Les premiers essais libres du Grand Prix d'Abu Dhabi ont suscité l'apparition de quelques inquiétudes chez Pirelli. Certains vibreurs du tracé remanié de Yas Marina pourraient mettre rudement à l'épreuve les pneus ce week-end, à l'image de ce qui s'était produit sur le circuit de Losail il y a trois semaines. Lors du Grand Prix du Qatar, les passages répétés sur certains vibreurs avaient ainsi provoqué des défaillances sur les enveloppes en course.

Malgré des circonstances que le manufacturier estime différentes à Abu Dhabi, les vibreurs à la sortie des deux virages entièrement redessinés pourraient poser problème, à tel point que des discussions devraient se tenir avec le directeur de course Michael Masi. Pirelli va également approfondir ses analyses entre aujourd'hui et samedi.

"Ils sont très similaires [à ceux de Losail], ils ne sont pas exactement pareil", explique Mario Isola, directeur de Pirelli F1, au sujet des vibreurs. “Surtout, ils sont assez agressifs à la sortie des virages 5 et 9.  Ce sont les plus agressifs. Du virage 1 au virage 4, ce sont les mêmes que l'an dernier, puis il y a différents vibreurs aux virages 12, 13, 14 et 15. À la sortie du virage 16, c'est comme l'an dernier. Donc il y a des différences cette année et ils sont plus agressifs. Il y a aussi des vibreurs différents à la corde des virages, mais c'est évidemment autre chose. Avant tout parce que les pneus subissent moins de charge quand la voiture est à la corde. Et ensuite parce que les pilotes peuvent réussir à ne pas trop les emprunter à la corde."

"Je suis plus inquiet pour les vibreurs extérieurs, surtout aux virages 5 et 9, qui sont les plus agressifs. Nous avons vu lors des deux séances d'essais libres qu'ils roulent principalement sur les vibreurs à la sortie du virage 9, qui est aussi le virage où la vitesse est la plus élevée. Et je suis certain qu'en qualifications, ils utiliseront les vibreurs, et aussi peut-être en course s'ils attaquent. Donc il y a cet élément que nous devons prendre en considération.
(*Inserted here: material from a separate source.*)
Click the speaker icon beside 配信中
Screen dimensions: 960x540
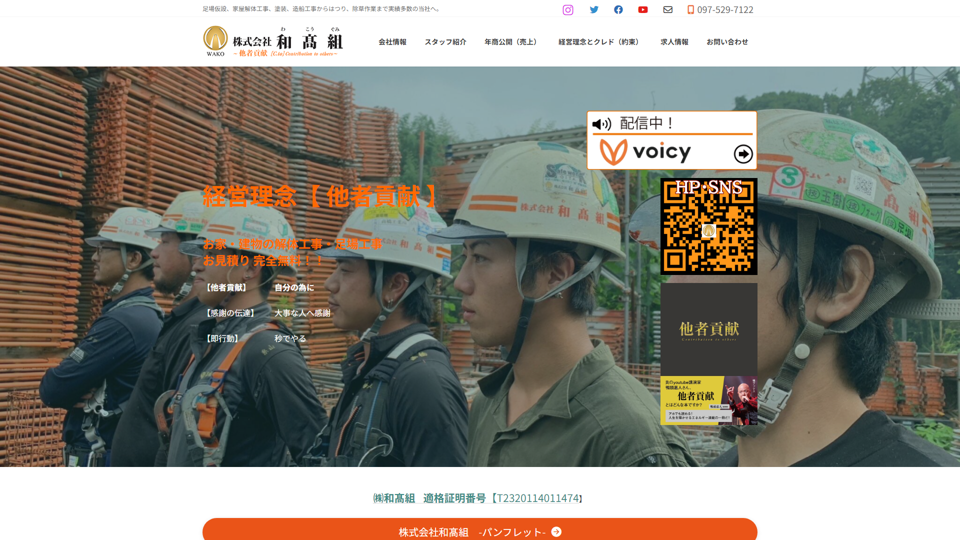(602, 124)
Clairement, la situation est différente par rapport au Qatar, la vitesse est différente, le temps passé sur les vibreurs est différent, mais dans tous les cas, c'est quelque chose dont nous devons tenir compte et à quoi nous devons prêter attention."

"Comme d'habitude après les essais libres, nous récupérons les pneus utilisés et nous les analysons. Le problème est que nous n'avons pas des pneus avec un nombre de tours comparable à celui d'un long relais en course. Nous pouvons clairement augmenter le nombre de vérifications que nous faisons mais parfois, comme au Qatar, il est impossible de prédire ce qui se passe sur la structure du pneu, car ça arrive après plusieurs tours. Il n'y a pas suffisamment de roulage en essais libres pour comprendre ça."

Sans vouloir être inutilement alarmiste, Mario Isola rappelle qu'il est du devoir de Pirelli d'alerter au moindre doute. "Mon boulot est de souligner toute inquiétude potentielle", insiste-t-il. "Franchement, je ne suis pas expert quant à ce que l'on peut faire sur les vibreurs, s'ils peuvent être remplacés ou autre, je ne sais pas et je compte sur la FIA et sur ce qu'ils peuvent faire. C'est pourquoi je pense qu'il est utile de parler avec eux pour mettre en évidence ce que nous avons découvert."